4. What was a meaningful moment for you in your life? What was a meaningful moment for you as a writer? 

One defining moment was when I realized I had synesthesia—in effect, seeing sounds. It was a large reason why I could practice for hours every day; before learning discipline, I followed the stories being created under my fingers. Instead of keeping an ear to the ground, I kept an ear to the hammers and the strings. Along these lines, the movie Fantasia and its accessible and extraordinary portrayal of sound is a true feat of raw human imagination.

As part of a newfound intersection of my interests, this summer I coded the website Rhymestein, where writers and artists can upload written work, new or published, and add sound/video clips discussing, reading, or providing music to accompany it. Please visit us and add your work! The idea originated as a teaching tool to share with my fellow creative writing professors for their own classrooms. It’s been deeply exciting to expand my experience by adding a new skill set, learning programming languages and frameworks, and solving a real-world problem not only through the deeply intimate relationship of writer-reader, but also of, and for, the collective: student-teacher, performer-audience, critic-researcher. Hopefully by incorporating audio/visual aspects of the poem, highlighting users’ interpretations, and programming a reliable voting system, we can crowdsource more voices and opinions into the canon, and collectively create a more comprehensive and inclusive illumination of the poem.
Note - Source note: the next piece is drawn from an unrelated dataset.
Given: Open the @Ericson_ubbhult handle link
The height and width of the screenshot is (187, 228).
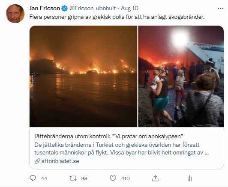Looking at the screenshot, I should pos(93,9).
5. What does your writing process look like? Where do you get your inspiration and ideas? And along these lines, could you share your favorite writing prompt and where it originated?

I don’t often use writing prompts. The old workshop adage is: if you have a message, send a telegram! A wise teacher told me: don’t write a poem. Poems are a way of talking about the things you can’t otherwise talk about. My poems start with something bothering me—something hurting in my life, something that I don’t know how to say. By engaging with the surface language, I find my way to being, to talk about not having something to say. This is how I get the language to speak for itself. Mark Strand said that poetry is pleasure. Looking at a painting of the crucifixion is not the same as being crucified. Looking at a painting of the crucifixion should invoke in you pain: suffering, loss, betrayal, an endless number of emotions. But looking at a painting of the crucifixion is, in fact, also pleasure. Lucy Brock-Broido writes about the oyster that gets a grain of sand in it. The oyster doesn’t like it; it hurts. The oyster won’t just accept life—it does something about it! I work the pain over in my mind, and I work it over in the language, and ultimately, I end up with something beautiful that comes out of something that hurts.

6. I recently finished Ross Gay’s Book of Delights, and I find it increasingly important to ask people about their joys and delights. What consistently brings you joy? What specifically brought you joy today?

What brings me joy is the idea that I, and everyone else, can have sanctuary. I close every message to my students with a beautiful note that’s really a prayer, inherited from my own teacher. I’ll leave you with that blessing today: Stay safe out there.